En Inglaterra, que es otro gran granero de escritores universales –compruébese cuan vinculado está el mayor o menor número de figuras mundiales de la literatura a la potencia económica y política de un país–, lo que han mantenido a ultranza, desde siempre, ha sido el culto de la ficción. Los formalismos franceses no van con el carácter anglosajón. En Francia, lo primero que te dice un editor cuando te habla de un texto es algo así como oh, quelle belle écriture! Allí se han olvidado del fondo de la cuestión, se han quedado mirando el dedo del sabio que apunta a la luna, si se quiere. O a lo mejor es que son más listos que ninguno y han entendido, como nos machacaba obsesivamente McLuhan, que el medio es el mensaje. En Inglaterra, en cambio, se rinde culto a la ficción y a la fantasía: los niños crecen en un ambiente atiborrado de cuentos de hada, algo que a nosotros no deja de sorprendernos, y de ahí salen universos tan delirantes como los de Lewis Carroll o algunas canciones de John Lennon.  

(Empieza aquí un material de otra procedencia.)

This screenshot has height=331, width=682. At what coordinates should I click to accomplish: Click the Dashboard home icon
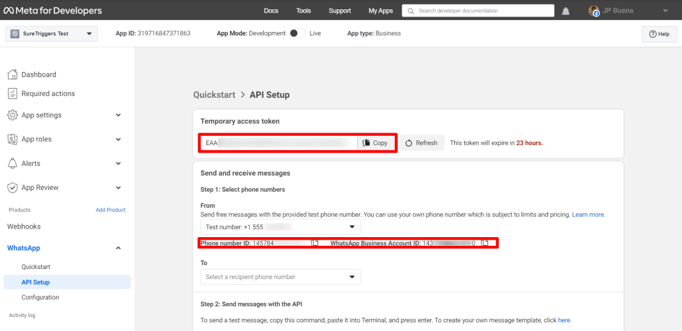[13, 75]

Inglaterra es por eso mismo la patria de Harry Potter. Allí donde los franceses han acabado volcados en la escritura y han derivado, muchos, en la autoficción –y creo que Christine Angot, Emmanuel Carrère y Houellebecq son casos suficientemente ilustrativos del «genio» literario francés actual–, los anglosajones nunca perdieron el gusto, ingenuo o no, por contar una historia. Y así, Harry Potter, quizás la ficción más influyente de los últimos 50 años, no podía ser sino británica. Al igual que, si echamos la vista un poco más atrás, tanto El señor de los anillos como Tarzán de los monos, La isla del tesoro o Frankenstein. No hay país que haya cultivado más y mejor el arte de contar historias.  

«El escritor español pasa penurias: está condenado a un tipo de bohemia triste, castiza y a ratos sencillamente deprimente»

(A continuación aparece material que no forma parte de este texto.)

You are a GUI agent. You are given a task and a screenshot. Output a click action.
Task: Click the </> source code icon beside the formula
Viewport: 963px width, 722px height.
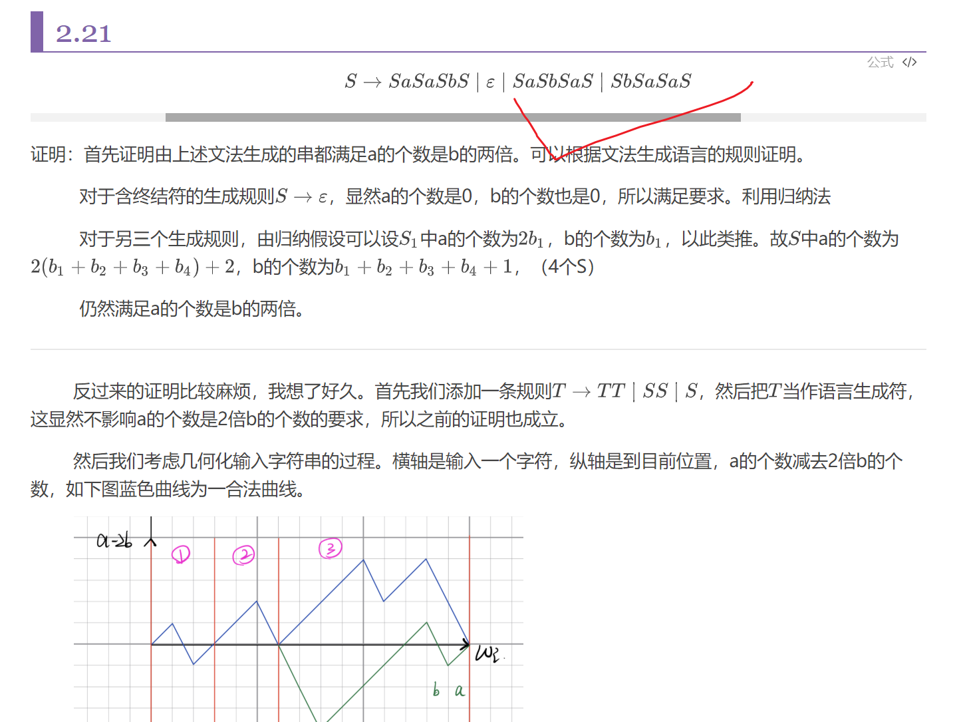pyautogui.click(x=909, y=63)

Pese a ser una antigua colonia británica, en Estados Unidos la situación es diferente. Allí los escritores viven dispersos, unos en granjas, otros en ciudades pequeñas, y se dedican con ahínco a la ficción como sus pares británicos, pero de manera más desperdigada. Stephen King escribe sus locuras desde Maine. A Hunter Thompson, en su época, había que tener cuidado al visitarlo en su cabaña de Colorado, no fuese que te recibiera escopeta en alto. Están los neoyorquinos como Paul Auster, eso sí, que serían los estadounidenses más cosmopolitas, si bien lo son tanto que los demás compatriotas, y especialmente los del Medio Oeste, ya los tachan directamente de «europeos», y con eso los excomulgan. El localismo, allí, es religión.  

¿Y en España? Pues en España diría que tiramos hacia Francia, pero sin llegar a ser Francia. El escritor español aspira a ser un intelectual, que es lo que ha aprendido mirándose en el espejo del país vecino, el más prestigioso culturalmente, con el problema de que la tribuna o púlpito que se le concede no va acompañada del interés social que suscita la obra escrita en el Hexágono. Faltan parroquianos. El resultado es un aparentar y no llegar, un quiero y no puedo, y –lo más importante– un tener ínfulas y galas, pero no dinero. No habiendo excesivas ventas –el mercado español no llega a la mitad del francés–, el escritor pasa penurias: está condenado a un tipo de bohemia triste, castiza y a ratos sencillamente deprimente. 

La única salida digna económicamente es la prensa. No hay otra. Y eso hace que el escritor típicamente español en lo que se convierte es en escritor de periódicos. Los mayores talentos literarios a este lado de los Pirineos han sido leídos en prensa. Desde Larra a Umbral, pasando por Ruano o Alcántara: es el destino natural del escritor profesional español, el único espacio con una retribución mínimamente correcta. El problema es que el escritor en prensa no hace obra, libros, y se deshilacha, por decirlo así. Y es lo que ocurre con un Ruano o un Umbral que se deshilvanan por el camino y sus mejores destellos prosaicos, que suelen estar en los artículos, se pierden.